| EXERCISE PASSAGE |
Segment Open
Campaigners said it must finally be established whether the country had been used to refuel so-called "extraordinary rendition" flights.

The demands followed a police inquiry which dismissed claims rendition flights had landed at English airports.

The CIA flights are alleged to carry suspects to secret detention camps.

Campaigners have claimed in the past that rendition flights regularly landed at Glasgow and Prestwick airports to refuel before carrying terror suspects to prisons elsewhere in Europe, Africa and the Middle East where they may have faced torture.

I think it is high time we had a formal inquiry and that really needs to be on both sides of the border Shami ChakrabartiLiberty

The English inquiry by the Association of Chief Police Officers (Acpo) had examined specific allegations made by campaign group Liberty in the wake of an investigation by the Guardian newspaper.

Liberty claimed 210 CIA flights carrying terrorist suspects had landed at English airports since 2001 and provided dates and locations, but Acpo said there was no evidence to substantiate the allegations.

Acpo released its findings just hours after the Council of Europe said there was evidence to prove the CIA had run secret jails in Europe.

The Council of Europe had previously also alleged rendition flights did pass through the UK and other European countries.

Shami Chakrabarti, director of Liberty, slammed the Acpo inquiry as a "whitewash", and said she still wanted to know whether Prestwick and Glasgow had been used as stop-off points by the CIA flights.

'Cast-iron assurances'

She said: "I think it is high time we had a formal inquiry and that really needs to be on both sides of the border.

"The work of the Guardian journalists suggests that Prestwick has had a lot of CIA flight activity through it.

"What we need to investigate is who or what was on those planes, and has Britain's airspace or British air bases been used as a transit post for extraordinary rendition?"

Ms Chakrabarti's demand was echoed by Christine Grahame, the SNP MSP for the South of Scotland.

She said: "I'd dearly love an inquiry. It would be much better if it could be held in Scotland but failing that I think an inquiry through European channels is likely to be more reliable than one through Westminster."

But the Labour MP for Ayr Central, Brian Donohoe, said: "I have been given cast-iron assurances by two Secretaries of State that there have been no rendition flights through Prestwick since 1998."
Segment Closed
| WORK INSTRUCTION 1 |
For each statement below, say whether it agrees with the article on rendition flights, and answer yes or no with the article's deciding words quoted exactly: (a) Acpo found evidence to support Liberty's allegations; (b) Liberty claimed that 210 CIA flights had landed at English airports since 2001; (c) Christine Grahame judged an inquiry through Westminster more reliable than one through European channels.

| STUDY MATERIAL |
Segment Open
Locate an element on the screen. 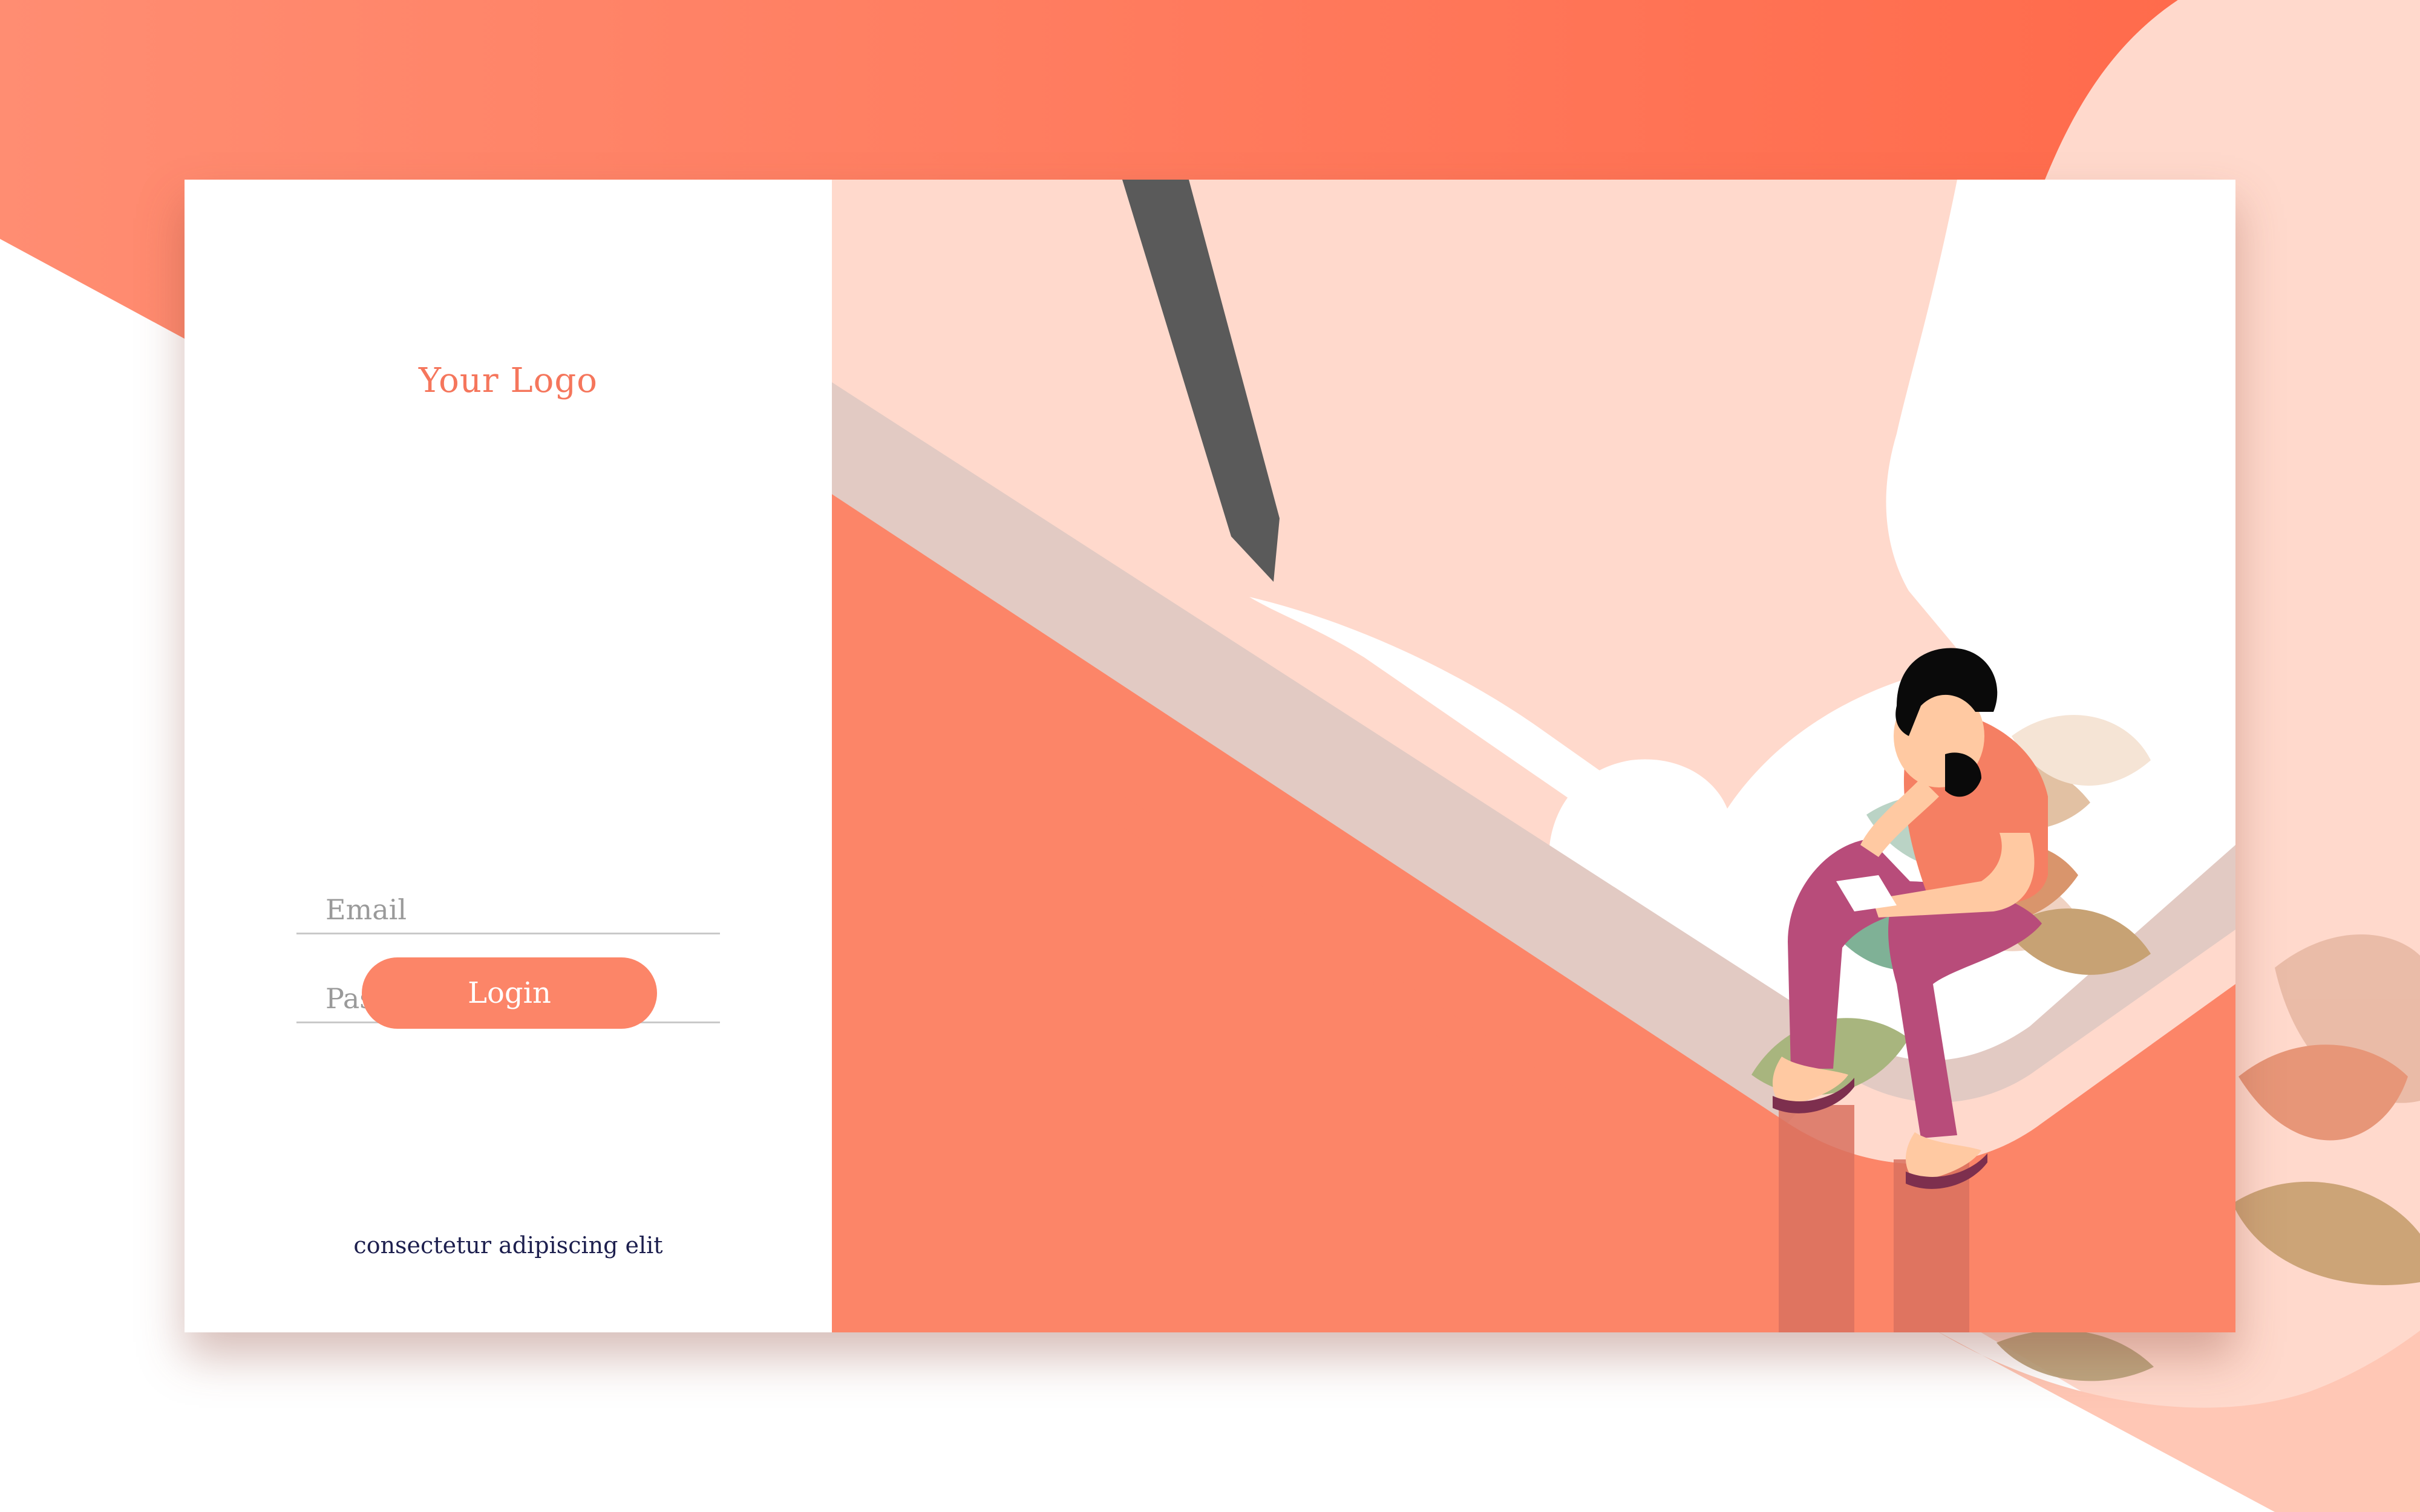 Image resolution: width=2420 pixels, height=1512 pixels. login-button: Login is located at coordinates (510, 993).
Segment Closed
Segment Open
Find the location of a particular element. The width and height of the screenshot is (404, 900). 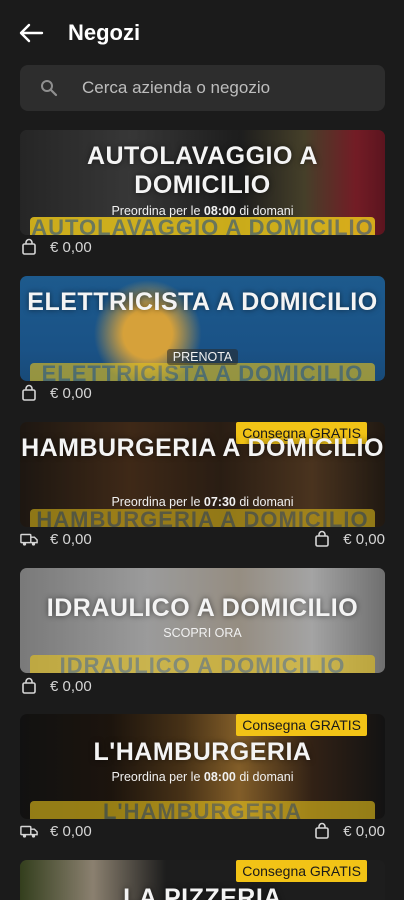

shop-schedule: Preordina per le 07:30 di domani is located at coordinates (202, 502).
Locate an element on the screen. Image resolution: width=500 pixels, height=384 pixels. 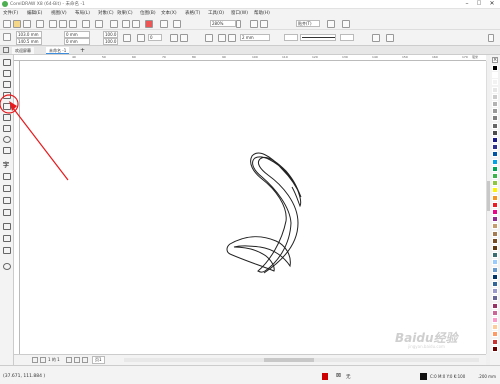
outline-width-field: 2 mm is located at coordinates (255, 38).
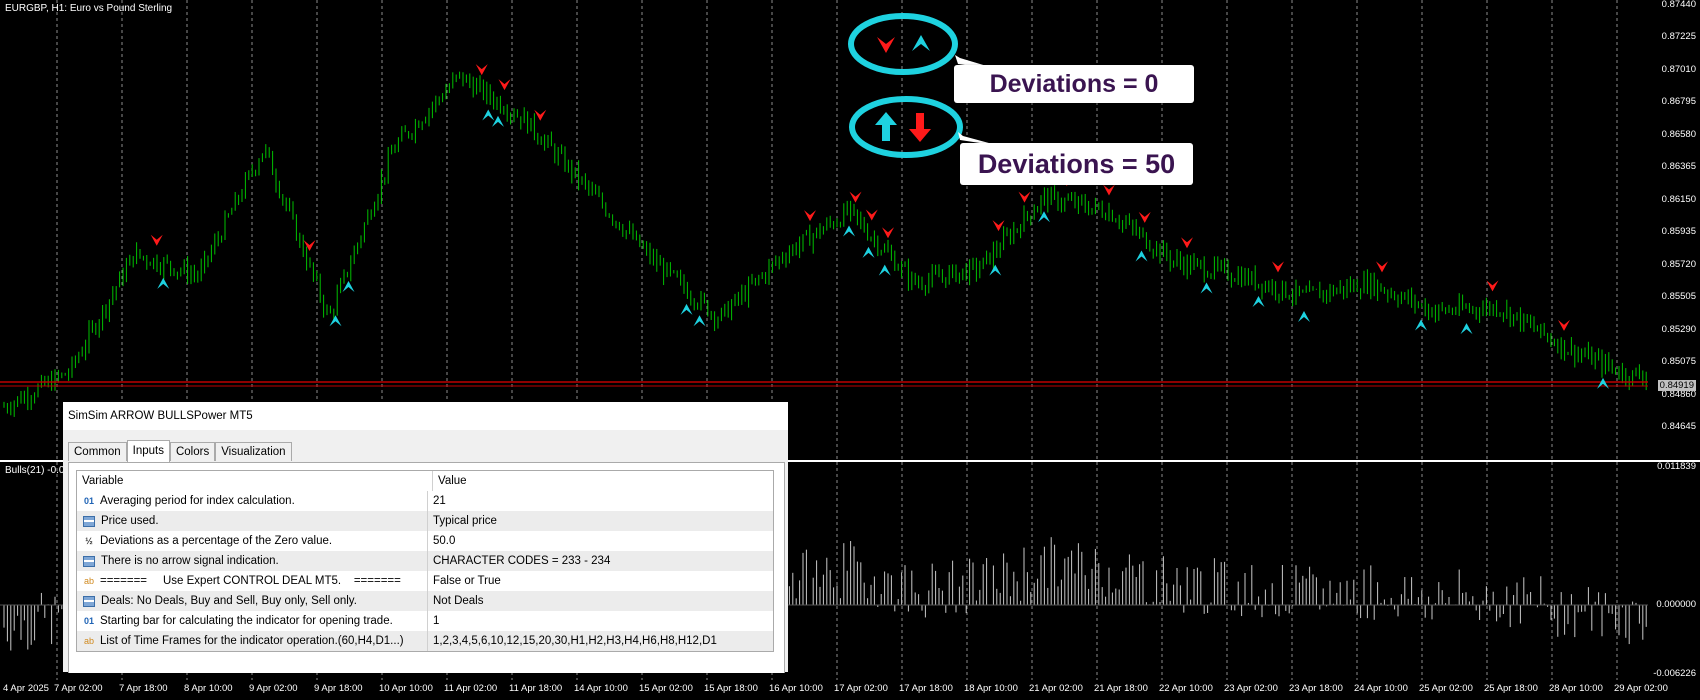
Segment Closed
| WORK INSTRUCTION 2 |
Give again the lines of the records starting at the line that contains "Locate an element on the screen. Image" and ending at the line that contains "outline-width-field: 2 mm", with both of those lines included and the pictures left out.

| ANSWER 1 |
(a) No: "Acpo said there was no evidence to substantiate the allegations."
(b) Yes: "Liberty claimed 210 CIA flights carrying terrorist suspects had landed at English airports since 2001"
(c) No: "an inquiry through European channels is likely to be more reliable than one through Westminster."

| ANSWER 2 |
Locate an element on the screen. Image resolution: width=500 pixels, height=384 pixels. 
outline-width-field: 2 mm is located at coordinates (255, 38).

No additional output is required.